On Saturday, Washington Nationals’ left-hander Gio Gonzalez announced that he would accept his bid to join the Team USA rotation, replacing Kris Medlen. Medlen withdrew from the World Baseball Classic a week ago because his wife is due to have the couple’s first child any day now.
The move from Medlen to Gonzalez isn’t a positive or a negative, it’s more of a lateral move, provided that Medlen looks as good in 2013 as he did at the end of 2012. Both pitchers can be utterly dominant strikeout machines when things are going well. Gonzalez won 21 games last year while striking out 207 batters in just 199.1 innings, which was good enough for a 3rd place finish in the Cy Young vote. Medlen was baseball’s best pitcher over the 2nd half of 2012, going 9-0 with a sub-1.00 ERA. The biggest positives for Team USA are that Gonzalez has more experience, throwing 400 more career big league innings than the Braves righty, and that the National’s ace has displayed a bit more consistency.
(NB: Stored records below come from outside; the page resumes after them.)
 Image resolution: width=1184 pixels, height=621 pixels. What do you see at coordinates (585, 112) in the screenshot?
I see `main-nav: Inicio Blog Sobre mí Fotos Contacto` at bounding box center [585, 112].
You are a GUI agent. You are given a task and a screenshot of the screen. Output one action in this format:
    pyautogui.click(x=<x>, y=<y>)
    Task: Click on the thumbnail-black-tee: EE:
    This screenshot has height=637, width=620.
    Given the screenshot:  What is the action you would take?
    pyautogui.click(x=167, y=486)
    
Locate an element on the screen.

More importantly, it guarantees that the US will enter the WBC with the strongest rotation and the strongest roster. RA Dickey and Gio Gonzalez will top the rotation, which bumps Ryan Vogelsong and Derek Holland down to their more natural #3 and #4 spots. Dickey and Gonzalez are the exact type of guy you want fronting your rotation in a tournament with a pitch count. Both guys are efficient workers, averaging less than 4 pitches per batter, and both pitchers know a thing or two about picking up strikeouts. Last year Dickey led the Senior Circuit in whiffs, sitting 230 batters down via the K, while Gonzalez ranked 4th in total strikeouts and 1st in strikeout rate, averaging 9.3 K’s per 9 innings.
No other rotation in the World Baseball Classic has anywhere near this much firepower, and the US may not be done adding to the artillery just yet. Justin Verlander is still mulling over his offer to join the Stars and Stripes, which would make America the overwhelming favorite to win their first WBC title.
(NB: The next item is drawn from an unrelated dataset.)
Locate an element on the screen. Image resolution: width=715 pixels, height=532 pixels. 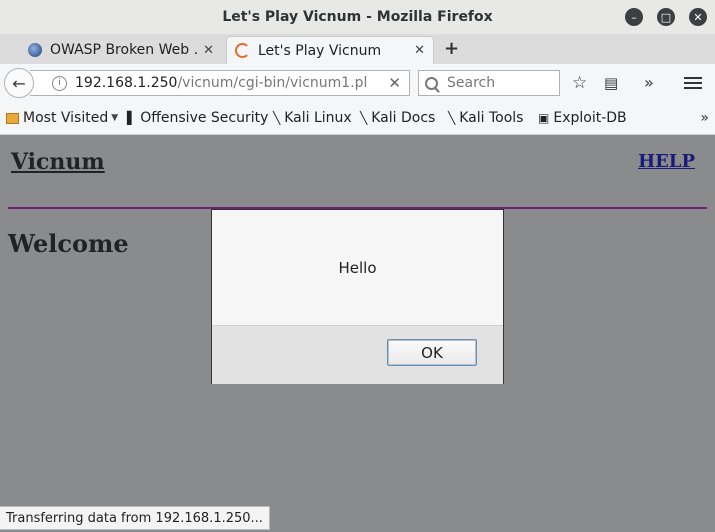
bookmark-kali-linux: ╲ Kali Linux is located at coordinates (312, 118).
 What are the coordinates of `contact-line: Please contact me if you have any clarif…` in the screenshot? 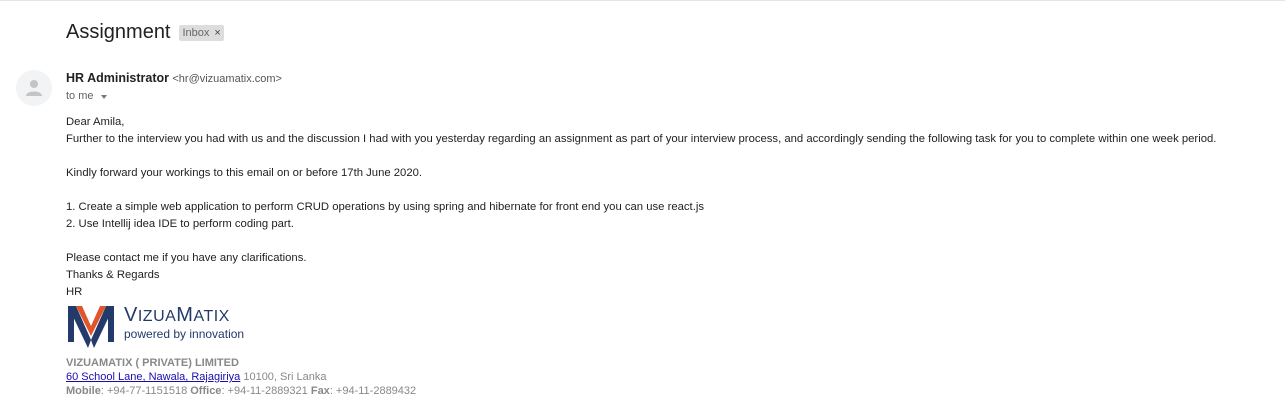 It's located at (186, 258).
Enough with the whining already, Team USA is loaded
Since rosters were announced on January 17th, I’ve seen a number of writers’ bemoan Joe Torre’s roster selections and the so-called lack of “superstars” in the tournament. It’s understandable to be a little disappointed that Mike Trout and Andrew McCutchen aren’t here, but it’s not like the guys playing in their place are slouches. Just take a look at all the star-wattage Team USA is bringing to the WBC:
- Number of MVP/Cy Young Award winners: 4
- Total number of MLB All-Star appearances: 40
- Players on Team USA who have been All-Stars: 16 out of 27
- Number of hitters with 30 homer seasons: 7
Every single offensive starter has an All-Star appearance, and each of the backups has a well-defined role on the team. Out of the starting pitchers, only Derek Holland is without an appearance at the midsummer classic. And the bullpen may be the most loaded of all with three current MLB closers in tow including Craig Kimbrel, who had arguably the best season by a reliever in baseball history. This roster’s loaded, let’s stop acting like it isn’t.
The King is no more
When rosters for the WBC were announced there was one that, in terms of raw talent, stood evenly with America. That country was Venezuela. With a stellar roster featuring former Cy Young and MVP award winners, the Venezuelans appeared to have the raw talent necessary to win the tournament.
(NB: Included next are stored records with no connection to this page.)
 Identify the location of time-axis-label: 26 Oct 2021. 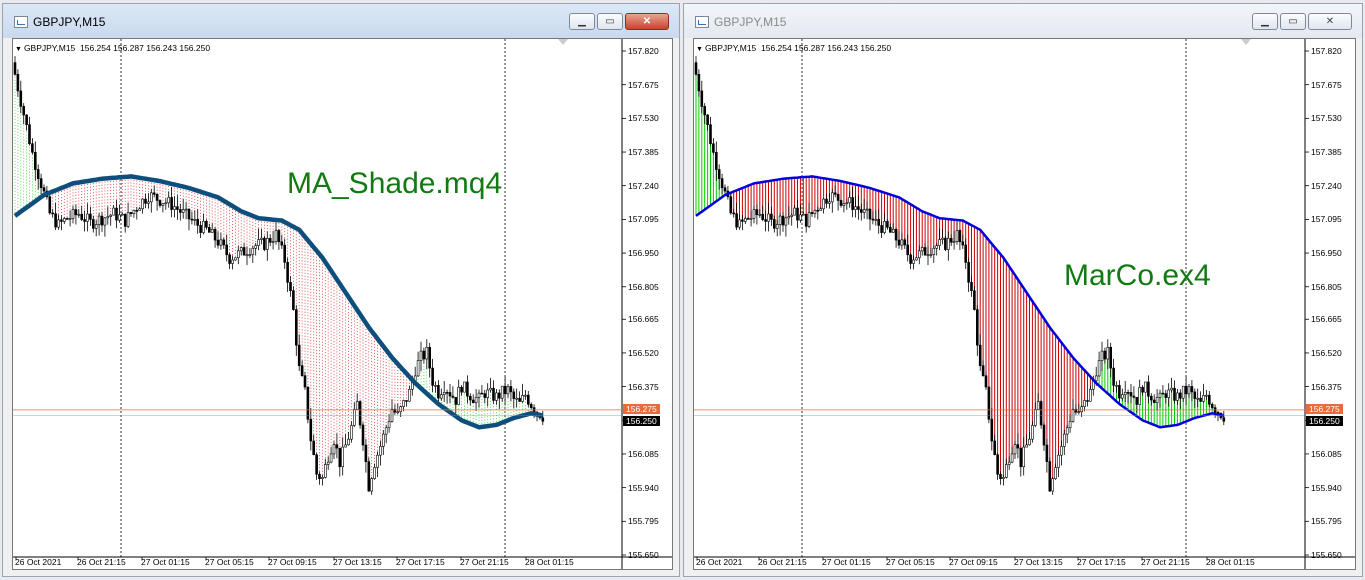
(38, 562).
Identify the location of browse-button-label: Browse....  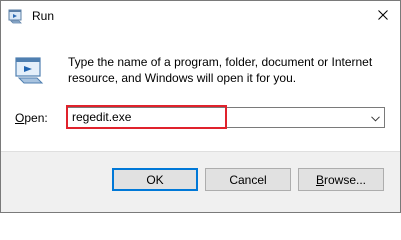
(341, 180).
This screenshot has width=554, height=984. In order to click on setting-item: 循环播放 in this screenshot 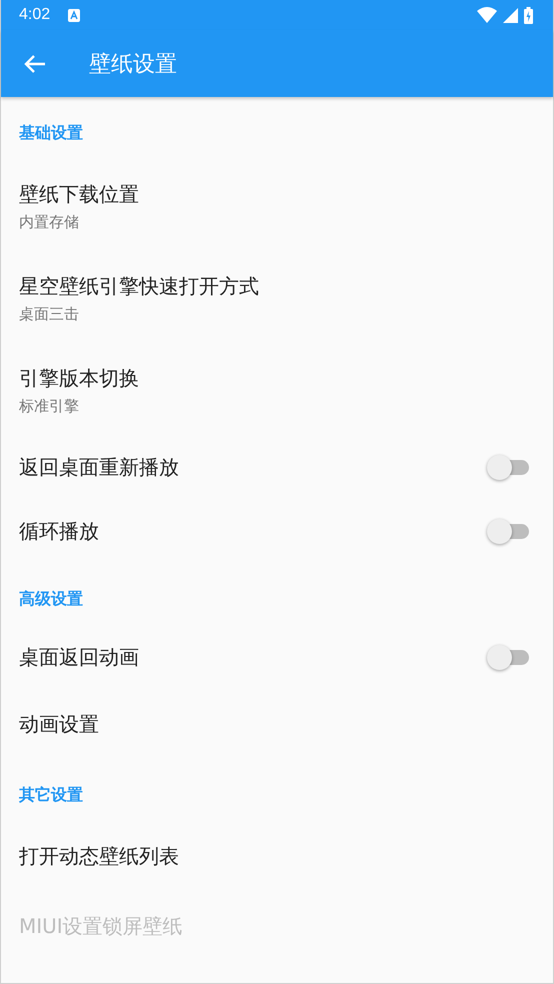, I will do `click(277, 531)`.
But their roster took a big hit this weekend with the announcement that Felix Hernandez had withdrawn from the team. The 2010 AL Cy Young winner is still hammering out all the details of his lucrative 7-year/$135 million dollar extension with the Mariners so he won’t be available to play in the WBC.
Anibal Sanchez now becomes the ace of the Venezuelan staff which is like stepping into a Ford Mustang after riding in a Lamborghini all day. The Mustang has comparable power but in terms of control and overall makeup, the Lambo wins the day going away. It also means that unless Johan Santana is going to make a surprise appearance, Team Venezuela will have to rely a little more on their offense, because the country doesn’t have any more aces who are ready to step in and contribute.